There were times Twumasi would come home and there wouldn't be any food for him to eat and he usually walked to school without shoes on his feet. When he accepted Christ as an eighth grader, his life changed. At that time, his Christian friends introduced him to the possibility of secondary school.
Twumasi was driven by the realization that education was his only chance to escape poverty. In Ghana's rural areas, it is not uncommon for a child to miss out on an education, simply because families cannot afford the $20 uniform. Twumasi relied on the support of loved ones and hard work to pursue his studies in electrical engineering, eventually traveling to the U.S. to get his master's degree.
"I just prayed to God. I didn’t even know how I was going to pay my school fees. A few friends helped me. I worked very hard and the first semester, I got straight 'A's. [The school] asked me to teach first year college algebra and...they paid me and I used my money to pay my school fees."
After graduating with his master's degree in engineering in 2005, Twumasi moved to Fridley, Minnesota to work for Cummins Inc..
Soon after the move to Minnesota, tragedy struck Twumasi's family. His brother-in-law and sister, who both lived in Ghana, became severely ill and his brother-in-law died. The AIDs epidemic had claimed another victim. Through this painful situation, Twumasi was moved to act.
"At a point I just said, 'ok if my sister is in this situation, what happens to her children?' In my area that I come from, Dormaa has about 20-22,000 people. There is no orphanage there. There is no place where children can be taken so that someone can take care of them. So I decided to do something about it."
Just an "ordinary engineer"
From that point on, Twumasi's story became a parable—teaching the virtue of persistence. Little by little, he saved his own money to buy a plot of land for $3,000. He drew up a design for a building and asked a friend if he knew an architect who could create the blueprint.
"When I went to the land and registered it, I said I don’t have the money. I'm not rich. I'm just an ordinary engineer but I am determined to build gradually; each year I will do something. So the first year I did the foundation. The following year, we built the main structure. In 2013 we continued up to the roof point. In 2014 we roofed the whole building. Then we started plastering and putting windows in and electrical wiring and plumbing."

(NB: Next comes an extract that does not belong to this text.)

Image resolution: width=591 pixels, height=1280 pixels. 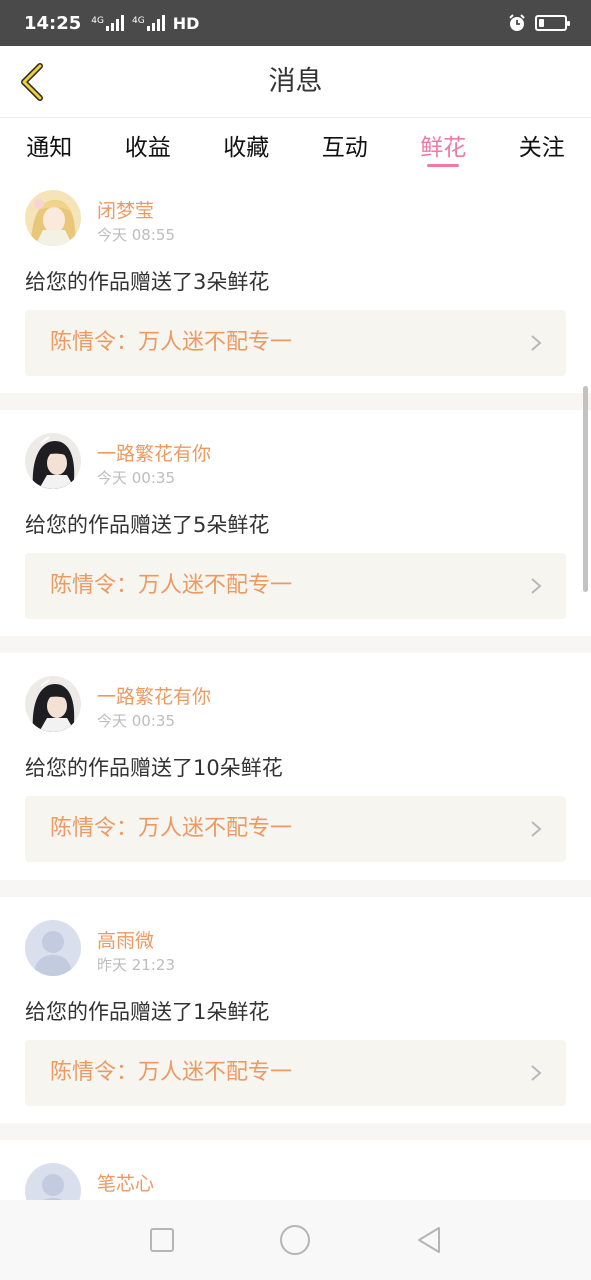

Word spread to Twumasi's friends and coworkers about his project. People began giving money to help him achieve the next stages of the construction. In Africa, a little money can go a long way. "Sometimes people ask me how [am I] going to take care of the children," Twumasi said. "I say that is the cheapest thing!" With the purchasing power of the American dollar in Africa, Twumasi estimates that it would take just $7,000 per year to pay a small staff and provide essentials for a group of 50 children.
Faith as the foundation
Building the orphanage has been a practice of walking in faith, step by step. "We come to a point that we have to roof, and we need to spend close to $10,000—wow! How do we get $10,000?" Twumasi said as he recalled the feeling of coming upon a seemingly insurmountable hurdle.
"It is not us who are doing it. It is God doing it through us."
"I just pray, sometimes I fast, and tell God this is what I want to do. Sometimes I write emails and letters to friends letting them know we are doing a financial campaign, letting them know this is where we are if anybody can help us with this. People give $20 or $10. Some people have given $500 or $1000 before. Then you put this together and you say 'Ok, let’s go roof this.' Before you realize, that chapter is done and you move on to another chapter. That is how it is. It is not us who are doing it. It is God doing it through us. If you think you are doing it, you’d be mistaken. ...You just have to make yourself like an instrument. Don’t be afraid that the dream is too big or that you won't get the money. Every time the thought has come to me, I say 'Satan, He who has started a good work, will complete it.' So I’m not afraid. The one who helped me start it, He will accomplish."
And God has been faithful in bringing the project to completion. In 2009, Twumasi established the Dormaa Children's Home as a non-profit organization. With God's grace, working through the generosity of friends and coworkers, Twumasi is planning to furnish the orphanage and purchase kitchen appliances this summer and open the doors in the fall. In less than 10 years, God has brought to fruition a dream that was planted in the heart of a servant who remained faithful to the calling.
What work does God want to complete in you? Perhaps it is time to revisit that dream that seemed too big. By God's grace, yesterday's improbable calling can become tomorrow's testimony, if only we live faithfully today.